The Irish are known for their sayings, blessings, and proverbs. I’ll leave you with a few. 

May your home always be too small to hold all your friends.

May you get all your wishes but one so that you will always have something to strive for. 

Every man is sociable until a cow invades his garden. 

May you have the hindsight to know where you’ve been, the foresight to know where you are going, and the insight to know when you have gone too far.

A kind word never broke anyone’s mouth. 

May your thoughts be as glad as shamrocks. May your heart be as light as a song. May each day bring you bright, happy hours that stay with you all year long. 

Happy St. Patrick’s Day! 

A Literary Tour of Ireland

Irish writers were hot in in the 1960s and 70s. My university friends and I read Joyce, Yeats, and Beckett. My Fair Lady, based on the George Bernard Shaw play Pygmalion, was a hit musical movie. Oscar Wilde was and still is remembered as a larger-than-life character even though he died in 1900. I encountered these authors and more during my visit to Ireland in June.   
On our first day in Dublin, my husband Will and I wandered by the colourful statue of Oscar Wilde in Merrion Square. 

Monuments near the rock depict Wilde’s numerous witticisms. “Always forgive your enemies: nothing annoys them so much.” 
A few blocks away, in St. Stephen’s Green, we met James Joyce. 

Jonathan Swift, author of the satire Gulliver’s Travels, was our third Dublin writer that day. Swift served as Dean of St. Patrick’s Cathedral and was known for his controversial opinions. He’s buried in the cathedral along with a woman, Esther Johnson, with whom he shared a mysterious relationship. 
 Swift in St. Patrick’s Cathedral
The next day, we boarded our tour bus and drove around the island.
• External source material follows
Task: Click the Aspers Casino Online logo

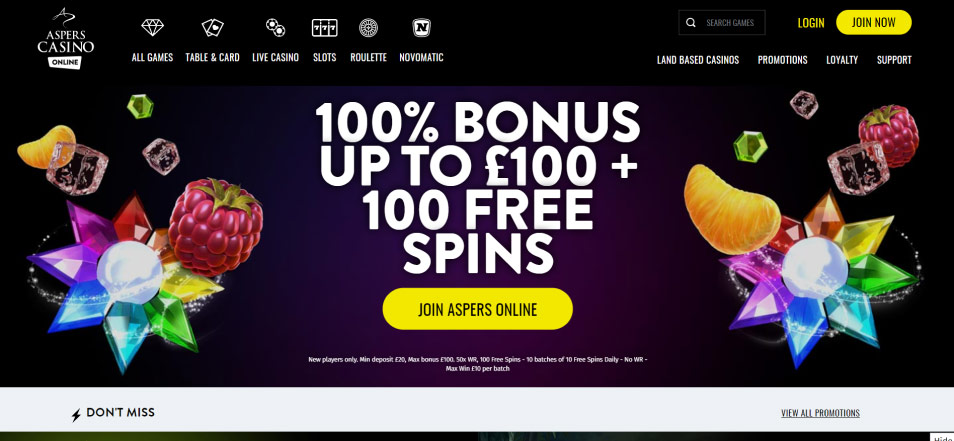Action: pos(66,37)
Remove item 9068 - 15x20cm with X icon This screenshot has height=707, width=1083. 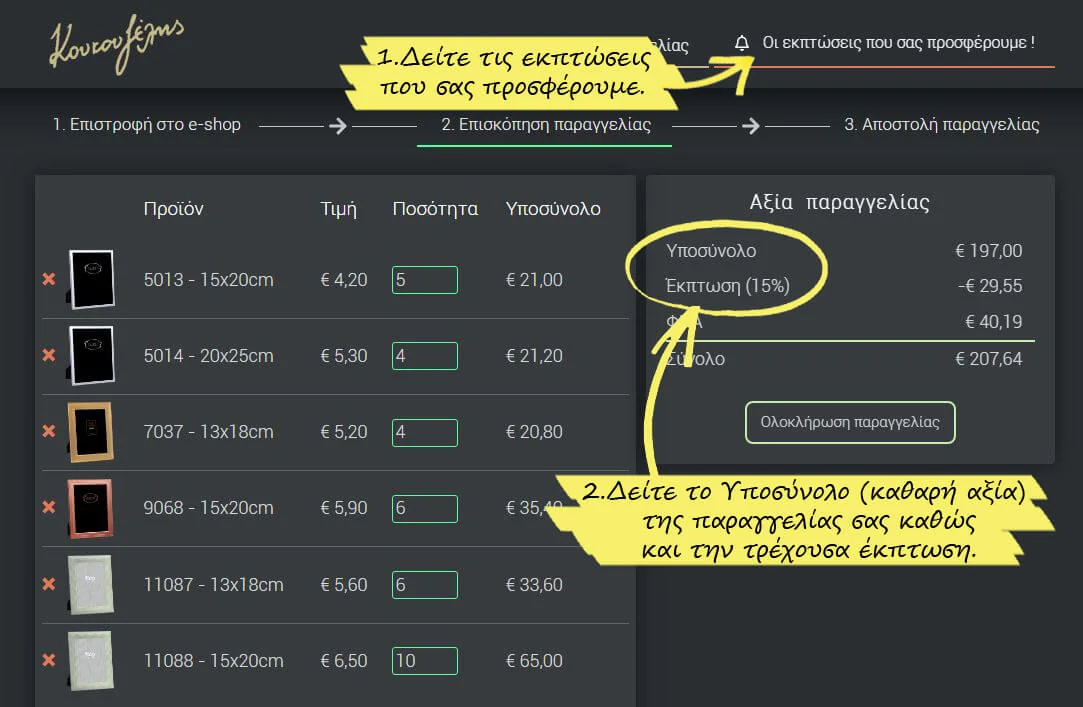[48, 508]
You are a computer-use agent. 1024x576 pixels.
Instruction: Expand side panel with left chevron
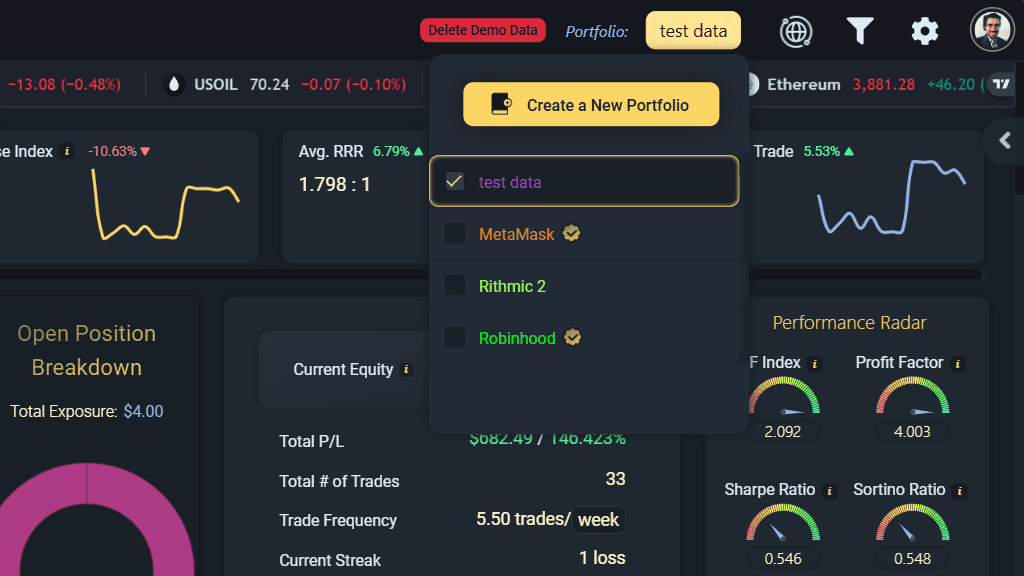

Our guide mentioned several times that Ireland has four Nobel Prize Winners for Literature, a lot for a small country. They are William Butler Yeats, George Bernard Shaw, Seamus Heaney, and Samuel Beckett, “who wrote the most boring play ever written,” she said about Waiting for Godot. We met Yeats in his home County Sligo on the northwest coast. 

I find Yeats’ 1919 poem, The Second Coming, written during the aftermath of WWI, sadly relevant today.                                             “The best lack all conviction, while the worst                                            Are full of passionate intensity.”
At the end of our trip, we returned to Dublin. Will and I went to MoLI (Museum of Literature Ireland), housed in the city’s former Catholic College, which James Joyce attended. Inside there’s a photo of Joyce and his fellow students sitting under this tree that still stands in the back garden. 

The museum includes past and present Irish writers, but the focus is James Joyce. A movie and wall panels portray the author’s life. 

A 3-d map of Dublin marks locations in Joyce’s short stories and novels. 

The first draft of Joyce’s most famous novel, Ulysses, is displayed, showing the author’s colour coding method.

And here’s the first copy of the first edition of Ulysses. 

In my youth, I enjoyed Joyce’s first two books, but didn’t tackle Ulysses because everyone said it was inaccessible.  After my trip, I skimmed the first fifty pages and can boast that I sometimes understood what was going on. I see on the MoLI website they offer an online book club this summer called Ulysses – for the rest of us! The fortnightly sessions promise to demystify the novel. I’m not quite up to the challenge this summer, but maybe next year.